EXERCISE INPUTS —
>>>>

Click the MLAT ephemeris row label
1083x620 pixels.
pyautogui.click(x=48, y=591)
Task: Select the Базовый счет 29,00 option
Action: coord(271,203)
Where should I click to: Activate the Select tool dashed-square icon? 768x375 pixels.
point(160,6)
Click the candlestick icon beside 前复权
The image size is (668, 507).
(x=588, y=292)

<<<<
>>>>

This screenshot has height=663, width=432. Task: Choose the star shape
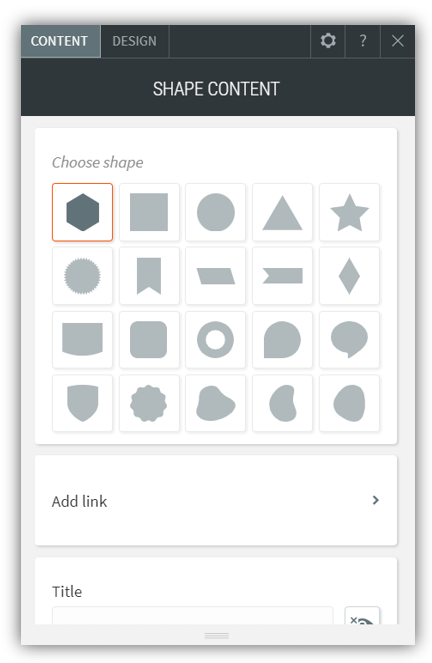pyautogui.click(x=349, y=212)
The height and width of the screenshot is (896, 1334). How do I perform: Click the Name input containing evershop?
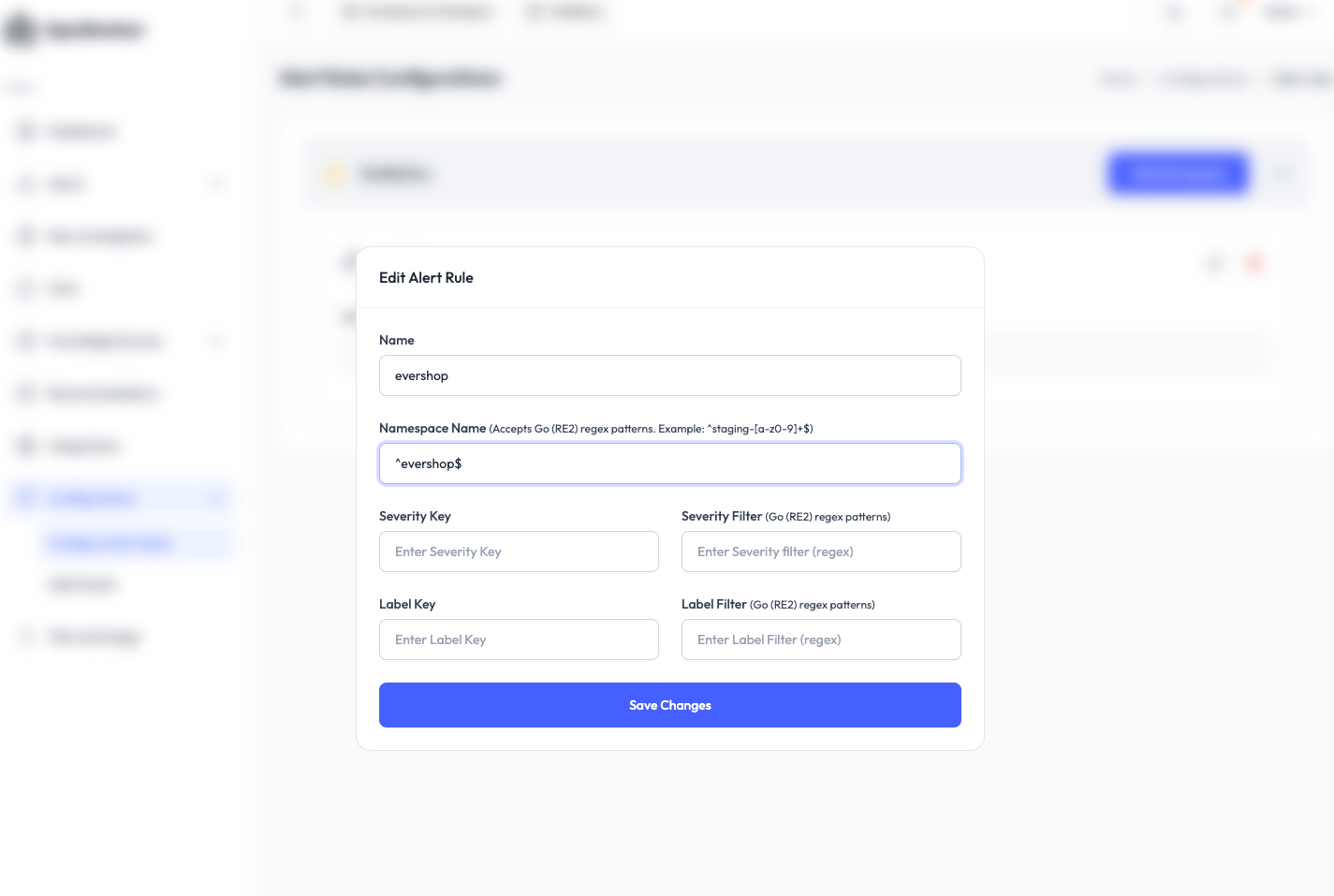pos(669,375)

<<<<

WORK INSTRUCTIONS — Using the records above, write out exactly the lines between the one holding "Click the MLAT ephemeris row label" and the one holding "Click the candlestick icon beside 前复权", inclusive; leave everything else out.

TASK RESPONSE —
Click the MLAT ephemeris row label
1083x620 pixels.
pyautogui.click(x=48, y=591)
Task: Select the Базовый счет 29,00 option
Action: coord(271,203)
Where should I click to: Activate the Select tool dashed-square icon? 768x375 pixels.
point(160,6)
Click the candlestick icon beside 前复权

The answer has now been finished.